Entries supplied
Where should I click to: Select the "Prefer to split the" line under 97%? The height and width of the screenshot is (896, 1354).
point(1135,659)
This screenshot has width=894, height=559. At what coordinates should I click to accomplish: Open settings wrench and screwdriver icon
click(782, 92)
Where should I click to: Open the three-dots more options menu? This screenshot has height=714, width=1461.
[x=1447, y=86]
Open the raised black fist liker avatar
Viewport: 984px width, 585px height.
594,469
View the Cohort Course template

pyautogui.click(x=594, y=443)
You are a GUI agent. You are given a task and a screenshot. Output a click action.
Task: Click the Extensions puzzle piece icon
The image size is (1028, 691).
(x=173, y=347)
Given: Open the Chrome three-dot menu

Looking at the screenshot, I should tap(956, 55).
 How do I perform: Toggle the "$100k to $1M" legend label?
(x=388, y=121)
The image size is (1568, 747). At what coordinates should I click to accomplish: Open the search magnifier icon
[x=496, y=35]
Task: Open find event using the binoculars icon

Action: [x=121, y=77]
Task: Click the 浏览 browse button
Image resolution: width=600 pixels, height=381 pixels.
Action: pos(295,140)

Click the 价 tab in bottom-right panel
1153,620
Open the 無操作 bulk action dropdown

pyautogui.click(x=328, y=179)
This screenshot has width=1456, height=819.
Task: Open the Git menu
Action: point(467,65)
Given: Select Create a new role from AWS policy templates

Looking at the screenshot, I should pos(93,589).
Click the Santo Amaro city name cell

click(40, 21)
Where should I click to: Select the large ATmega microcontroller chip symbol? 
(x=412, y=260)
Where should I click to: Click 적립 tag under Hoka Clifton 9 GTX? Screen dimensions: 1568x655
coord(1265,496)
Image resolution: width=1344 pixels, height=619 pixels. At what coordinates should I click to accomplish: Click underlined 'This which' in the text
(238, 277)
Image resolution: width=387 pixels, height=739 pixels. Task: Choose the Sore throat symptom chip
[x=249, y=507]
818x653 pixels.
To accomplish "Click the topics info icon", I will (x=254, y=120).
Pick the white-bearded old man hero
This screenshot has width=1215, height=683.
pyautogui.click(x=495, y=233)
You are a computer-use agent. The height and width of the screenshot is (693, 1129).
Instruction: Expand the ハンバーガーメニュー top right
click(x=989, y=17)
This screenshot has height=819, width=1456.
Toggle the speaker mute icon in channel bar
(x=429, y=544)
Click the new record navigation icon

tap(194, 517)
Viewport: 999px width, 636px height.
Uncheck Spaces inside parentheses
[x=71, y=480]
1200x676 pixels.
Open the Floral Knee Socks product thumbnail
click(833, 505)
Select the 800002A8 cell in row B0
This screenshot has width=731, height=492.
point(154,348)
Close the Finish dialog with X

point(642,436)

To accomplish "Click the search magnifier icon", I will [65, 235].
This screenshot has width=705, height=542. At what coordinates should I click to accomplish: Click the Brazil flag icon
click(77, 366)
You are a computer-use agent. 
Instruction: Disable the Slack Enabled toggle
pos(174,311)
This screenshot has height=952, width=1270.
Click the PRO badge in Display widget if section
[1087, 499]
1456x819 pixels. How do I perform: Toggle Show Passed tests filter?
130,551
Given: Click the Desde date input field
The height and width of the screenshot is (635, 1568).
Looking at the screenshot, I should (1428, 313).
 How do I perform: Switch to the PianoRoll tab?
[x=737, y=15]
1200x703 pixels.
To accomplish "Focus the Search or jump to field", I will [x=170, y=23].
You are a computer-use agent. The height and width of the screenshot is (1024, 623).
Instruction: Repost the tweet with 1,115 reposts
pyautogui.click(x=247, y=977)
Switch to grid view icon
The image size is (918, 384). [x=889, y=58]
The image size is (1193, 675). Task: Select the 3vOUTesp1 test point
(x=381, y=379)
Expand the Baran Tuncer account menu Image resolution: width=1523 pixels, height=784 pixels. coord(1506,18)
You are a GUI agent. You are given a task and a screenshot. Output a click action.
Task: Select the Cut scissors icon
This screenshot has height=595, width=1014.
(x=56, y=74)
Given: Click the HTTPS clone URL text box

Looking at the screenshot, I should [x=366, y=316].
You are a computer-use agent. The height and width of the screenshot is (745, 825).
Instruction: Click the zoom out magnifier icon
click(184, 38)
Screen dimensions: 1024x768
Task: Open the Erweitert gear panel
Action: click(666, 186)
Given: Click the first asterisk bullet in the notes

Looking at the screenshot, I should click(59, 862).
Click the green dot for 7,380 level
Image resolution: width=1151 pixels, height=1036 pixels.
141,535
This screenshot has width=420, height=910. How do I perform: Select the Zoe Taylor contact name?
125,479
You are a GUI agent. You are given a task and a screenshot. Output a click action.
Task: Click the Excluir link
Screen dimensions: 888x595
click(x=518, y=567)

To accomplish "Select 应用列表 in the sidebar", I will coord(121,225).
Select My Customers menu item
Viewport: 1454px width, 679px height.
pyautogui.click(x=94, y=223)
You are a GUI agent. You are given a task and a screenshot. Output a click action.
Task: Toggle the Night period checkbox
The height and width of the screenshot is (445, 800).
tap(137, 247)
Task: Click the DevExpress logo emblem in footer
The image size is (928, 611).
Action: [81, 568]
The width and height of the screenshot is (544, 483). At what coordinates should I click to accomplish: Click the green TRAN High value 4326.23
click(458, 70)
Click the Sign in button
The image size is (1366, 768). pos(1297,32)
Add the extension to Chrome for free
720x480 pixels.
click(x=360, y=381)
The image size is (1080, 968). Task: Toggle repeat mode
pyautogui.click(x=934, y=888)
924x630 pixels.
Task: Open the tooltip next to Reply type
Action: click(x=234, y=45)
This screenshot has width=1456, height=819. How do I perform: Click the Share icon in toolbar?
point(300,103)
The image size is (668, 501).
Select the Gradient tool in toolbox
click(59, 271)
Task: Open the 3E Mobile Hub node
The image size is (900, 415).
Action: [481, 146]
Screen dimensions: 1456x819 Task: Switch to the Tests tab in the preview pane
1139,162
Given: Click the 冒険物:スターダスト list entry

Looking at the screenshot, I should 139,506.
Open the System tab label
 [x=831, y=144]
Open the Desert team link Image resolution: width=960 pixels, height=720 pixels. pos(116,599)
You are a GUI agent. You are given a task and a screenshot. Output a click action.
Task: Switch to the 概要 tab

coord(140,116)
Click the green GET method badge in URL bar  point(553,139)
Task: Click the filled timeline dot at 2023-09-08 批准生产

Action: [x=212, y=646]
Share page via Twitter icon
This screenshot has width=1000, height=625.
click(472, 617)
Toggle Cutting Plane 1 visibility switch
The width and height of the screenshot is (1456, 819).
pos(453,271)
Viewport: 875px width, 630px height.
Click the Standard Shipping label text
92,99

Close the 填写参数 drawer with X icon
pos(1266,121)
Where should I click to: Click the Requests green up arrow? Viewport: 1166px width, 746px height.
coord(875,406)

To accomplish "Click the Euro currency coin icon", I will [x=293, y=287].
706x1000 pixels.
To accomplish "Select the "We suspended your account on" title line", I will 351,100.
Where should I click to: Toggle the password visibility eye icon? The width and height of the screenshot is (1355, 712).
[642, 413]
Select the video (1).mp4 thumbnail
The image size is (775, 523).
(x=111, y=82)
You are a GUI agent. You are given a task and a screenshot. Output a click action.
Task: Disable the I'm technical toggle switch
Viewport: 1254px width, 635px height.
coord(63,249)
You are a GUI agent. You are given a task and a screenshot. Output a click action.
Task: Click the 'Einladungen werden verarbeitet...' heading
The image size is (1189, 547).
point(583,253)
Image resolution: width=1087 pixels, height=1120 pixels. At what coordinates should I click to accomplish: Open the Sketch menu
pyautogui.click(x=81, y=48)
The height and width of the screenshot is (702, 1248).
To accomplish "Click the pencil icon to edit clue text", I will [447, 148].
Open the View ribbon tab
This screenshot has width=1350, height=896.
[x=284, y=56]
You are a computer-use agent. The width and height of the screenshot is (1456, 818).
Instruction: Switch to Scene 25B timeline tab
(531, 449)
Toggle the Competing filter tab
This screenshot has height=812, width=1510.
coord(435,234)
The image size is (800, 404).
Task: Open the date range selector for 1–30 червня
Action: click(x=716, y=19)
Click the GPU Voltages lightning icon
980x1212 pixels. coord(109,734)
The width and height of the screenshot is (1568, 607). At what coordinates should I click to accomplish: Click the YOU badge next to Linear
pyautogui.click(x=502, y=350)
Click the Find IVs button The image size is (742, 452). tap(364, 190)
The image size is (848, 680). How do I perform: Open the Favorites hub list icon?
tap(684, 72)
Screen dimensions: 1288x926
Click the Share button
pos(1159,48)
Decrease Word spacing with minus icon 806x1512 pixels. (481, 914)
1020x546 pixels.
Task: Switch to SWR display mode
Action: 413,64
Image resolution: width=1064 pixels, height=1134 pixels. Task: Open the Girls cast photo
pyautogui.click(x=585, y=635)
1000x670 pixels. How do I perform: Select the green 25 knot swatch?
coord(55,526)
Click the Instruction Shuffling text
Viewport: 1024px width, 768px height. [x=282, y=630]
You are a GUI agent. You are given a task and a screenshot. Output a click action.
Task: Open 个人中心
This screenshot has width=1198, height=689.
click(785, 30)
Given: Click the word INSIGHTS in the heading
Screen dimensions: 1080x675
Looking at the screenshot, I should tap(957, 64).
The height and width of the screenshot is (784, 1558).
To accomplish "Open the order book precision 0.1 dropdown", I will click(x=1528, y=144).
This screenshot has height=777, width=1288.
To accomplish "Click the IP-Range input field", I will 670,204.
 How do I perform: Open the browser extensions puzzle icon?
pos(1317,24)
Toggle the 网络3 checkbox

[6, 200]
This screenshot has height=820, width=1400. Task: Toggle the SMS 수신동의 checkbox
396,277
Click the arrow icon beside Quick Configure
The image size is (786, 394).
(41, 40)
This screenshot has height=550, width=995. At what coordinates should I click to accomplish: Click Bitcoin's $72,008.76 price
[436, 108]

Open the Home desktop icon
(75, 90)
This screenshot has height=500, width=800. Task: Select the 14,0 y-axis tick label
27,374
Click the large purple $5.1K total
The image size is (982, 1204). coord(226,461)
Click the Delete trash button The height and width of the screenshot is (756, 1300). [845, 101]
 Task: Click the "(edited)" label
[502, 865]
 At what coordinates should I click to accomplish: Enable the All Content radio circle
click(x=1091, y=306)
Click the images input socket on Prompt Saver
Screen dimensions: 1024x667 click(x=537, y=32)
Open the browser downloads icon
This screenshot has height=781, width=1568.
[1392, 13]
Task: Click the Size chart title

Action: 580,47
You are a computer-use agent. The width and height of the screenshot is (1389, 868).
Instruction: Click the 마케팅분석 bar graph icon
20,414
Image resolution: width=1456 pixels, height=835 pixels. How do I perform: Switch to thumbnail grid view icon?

Task to carry out
Copy out, word for word, the part of the data that opens with the line containing "I will coord(121,225)." and closes with the line containing "click(458, 70)", including both of those lines.

Final result
To accomplish "Select 应用列表 in the sidebar", I will coord(121,225).
Select My Customers menu item
Viewport: 1454px width, 679px height.
pyautogui.click(x=94, y=223)
You are a GUI agent. You are given a task and a screenshot. Output a click action.
Task: Toggle the Night period checkbox
The height and width of the screenshot is (445, 800).
tap(137, 247)
Task: Click the DevExpress logo emblem in footer
The image size is (928, 611).
Action: [81, 568]
The width and height of the screenshot is (544, 483). At what coordinates should I click to accomplish: Click the green TRAN High value 4326.23
click(458, 70)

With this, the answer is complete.